INSTRUCTIONS FOR THE TASK: All of the entries need to be printed again exactly; pictures are the only thing to omit.

(Extracted records)
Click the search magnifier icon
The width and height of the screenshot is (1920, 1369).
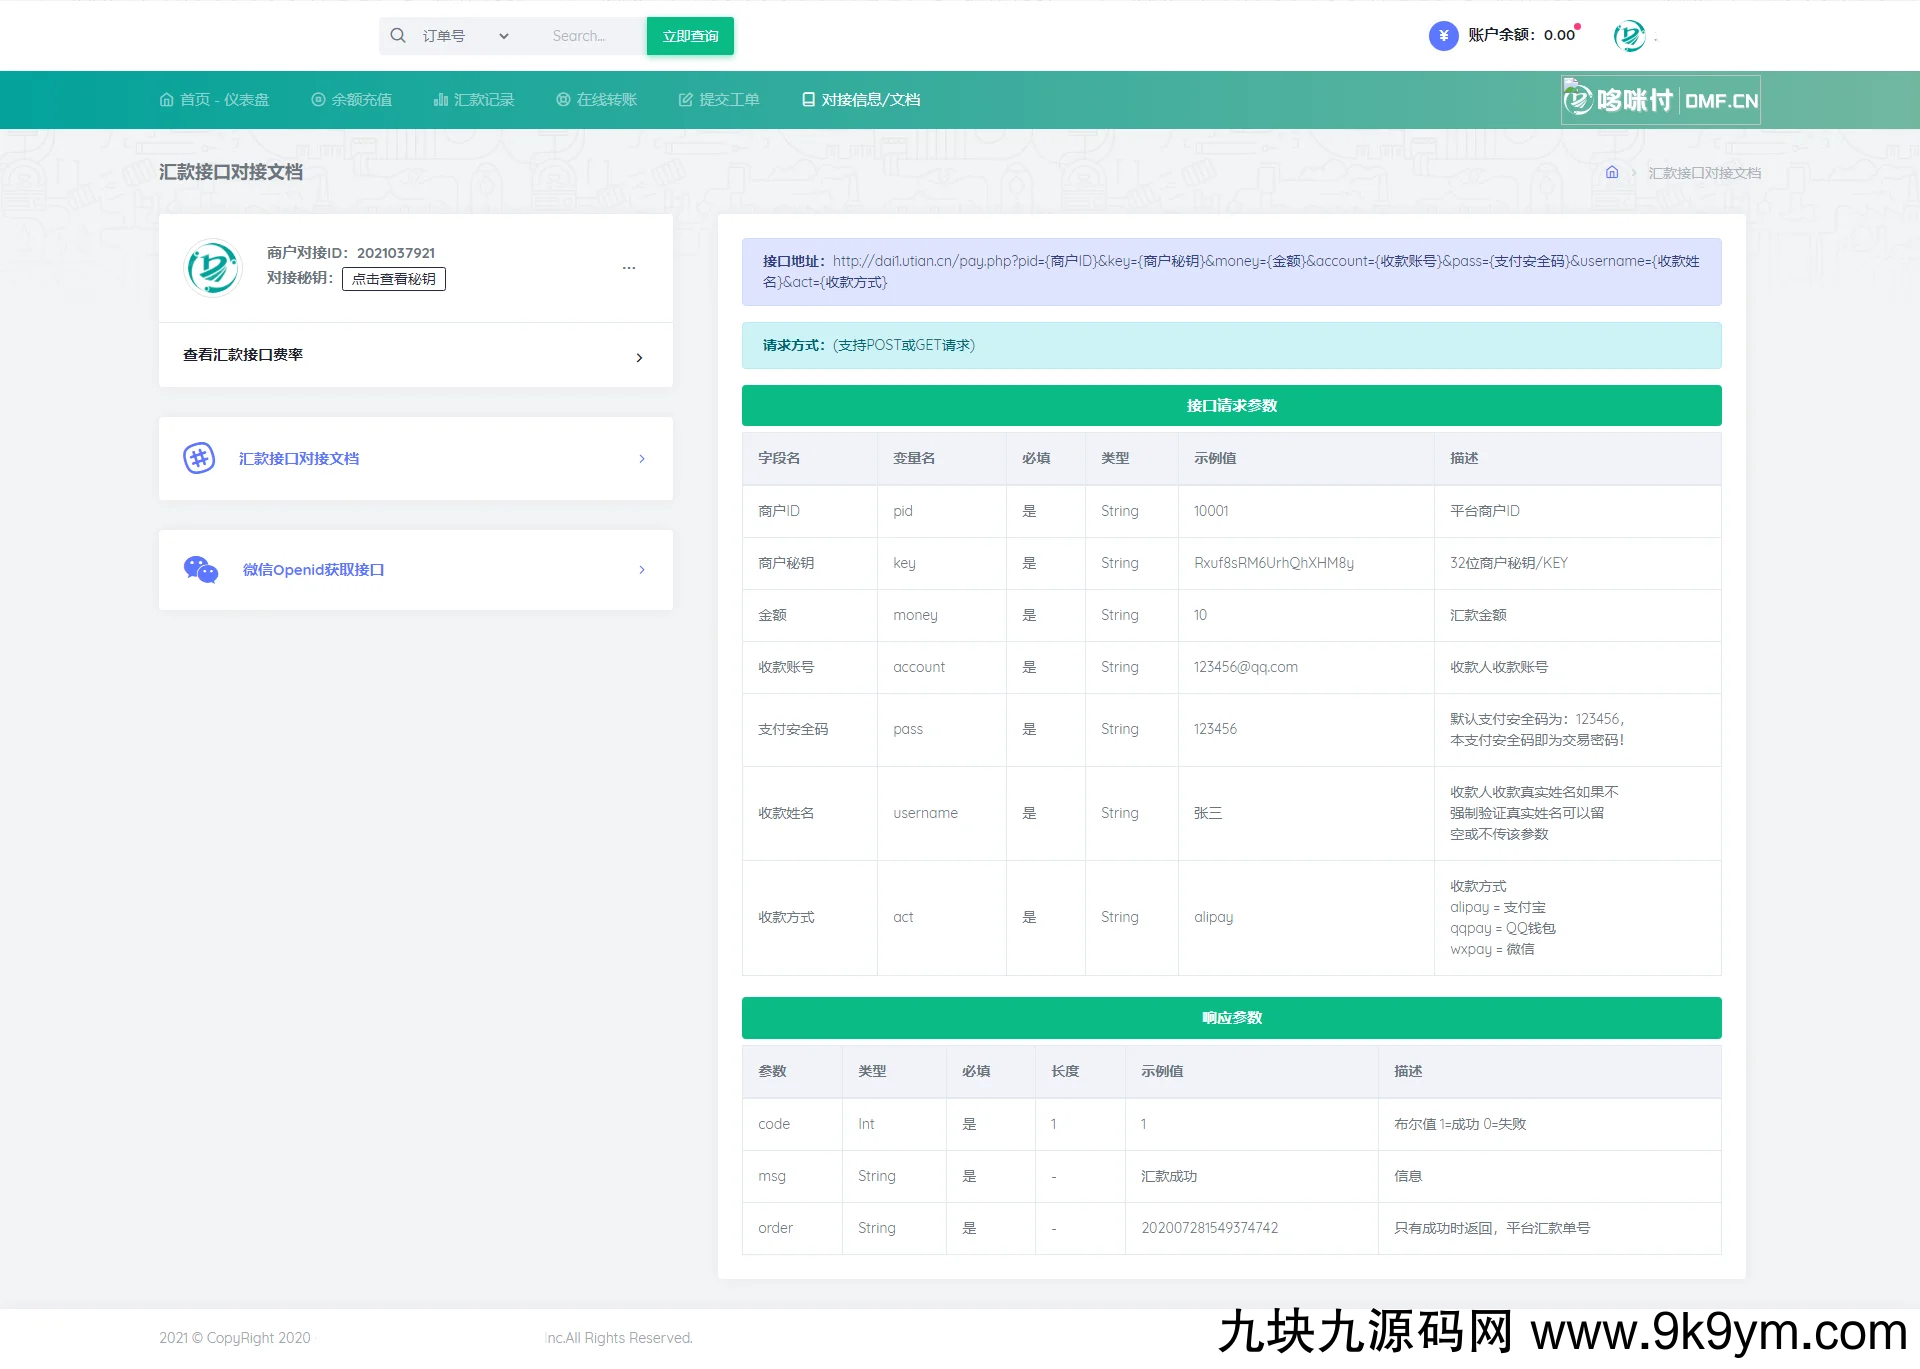coord(398,36)
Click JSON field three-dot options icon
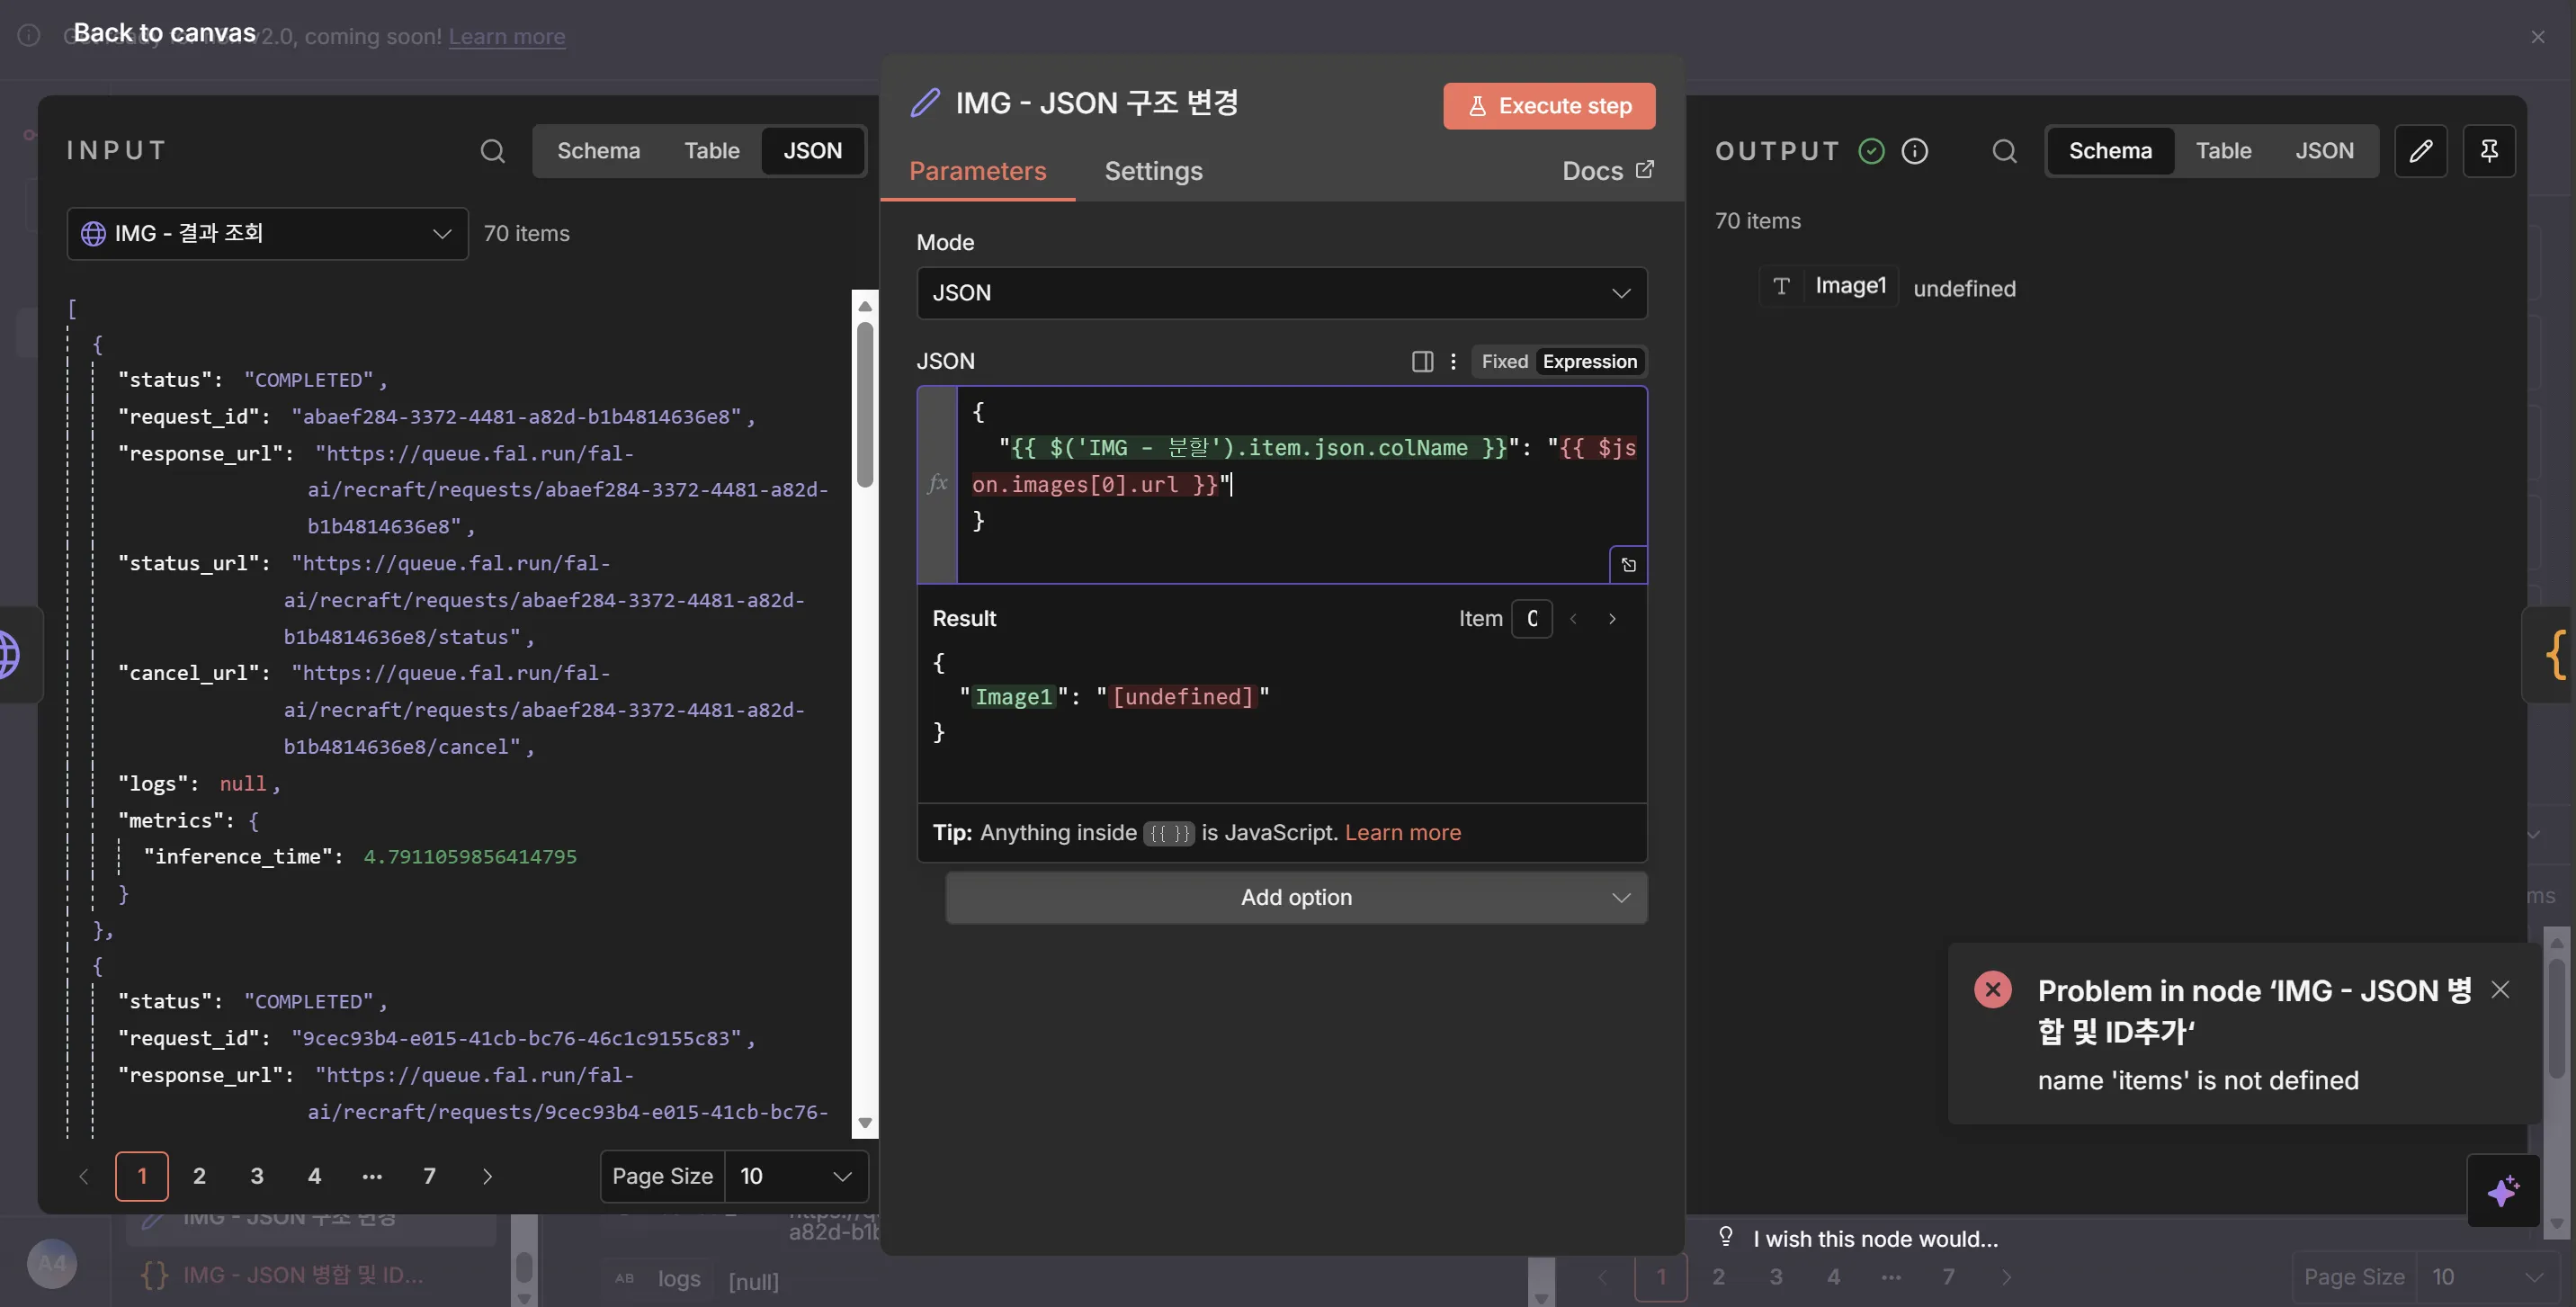This screenshot has width=2576, height=1307. click(x=1453, y=361)
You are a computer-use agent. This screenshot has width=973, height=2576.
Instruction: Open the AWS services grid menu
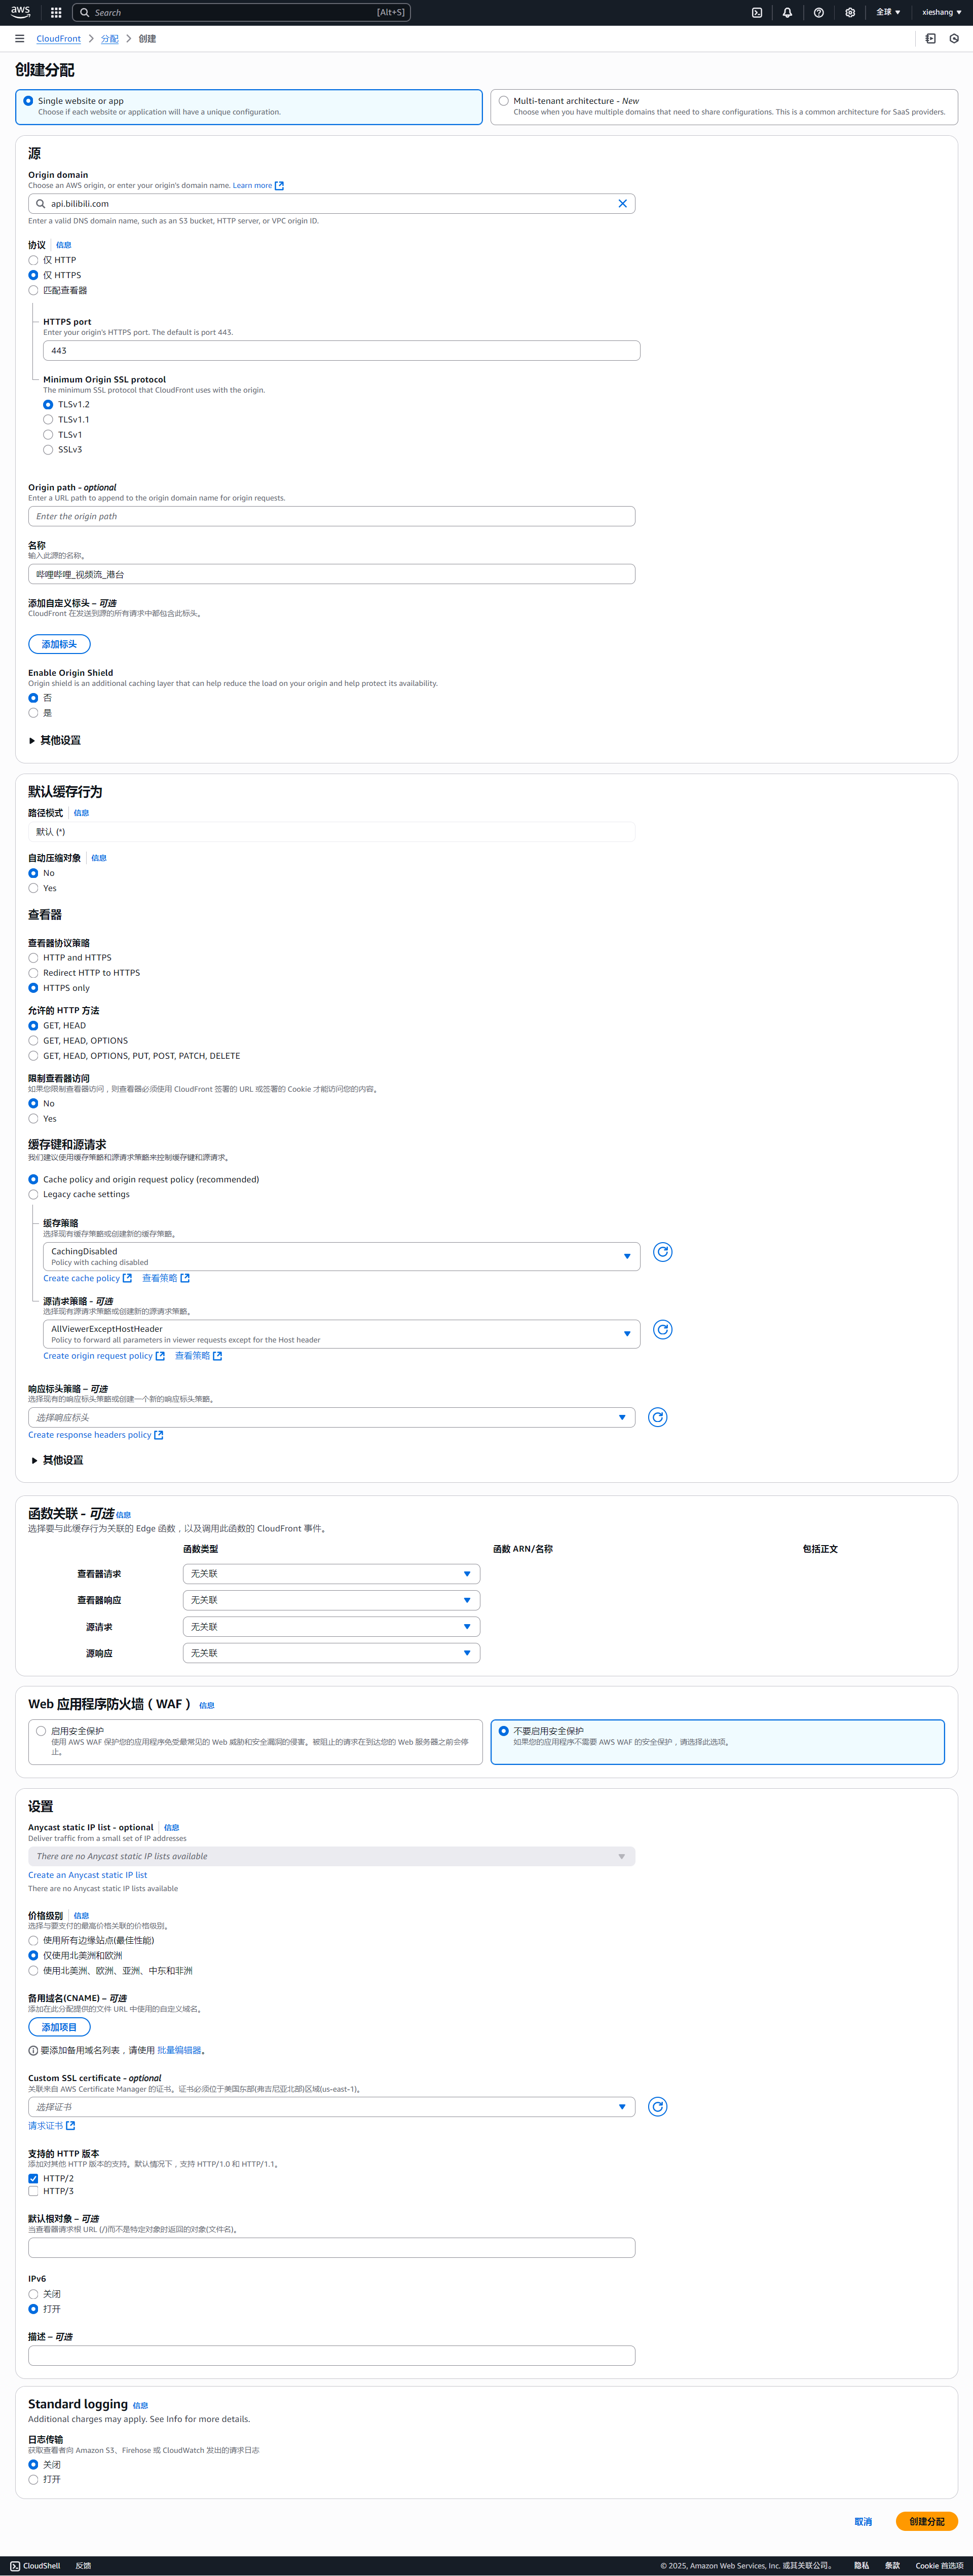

COMPLETED TASK:
Click the search magnifier icon
The width and height of the screenshot is (1920, 1369).
coord(398,36)
Click JSON field three-dot options icon
This screenshot has width=2576, height=1307. click(x=1453, y=361)
You are a computer-use agent. This screenshot has width=973, height=2576.
Instruction: Open the AWS services grid menu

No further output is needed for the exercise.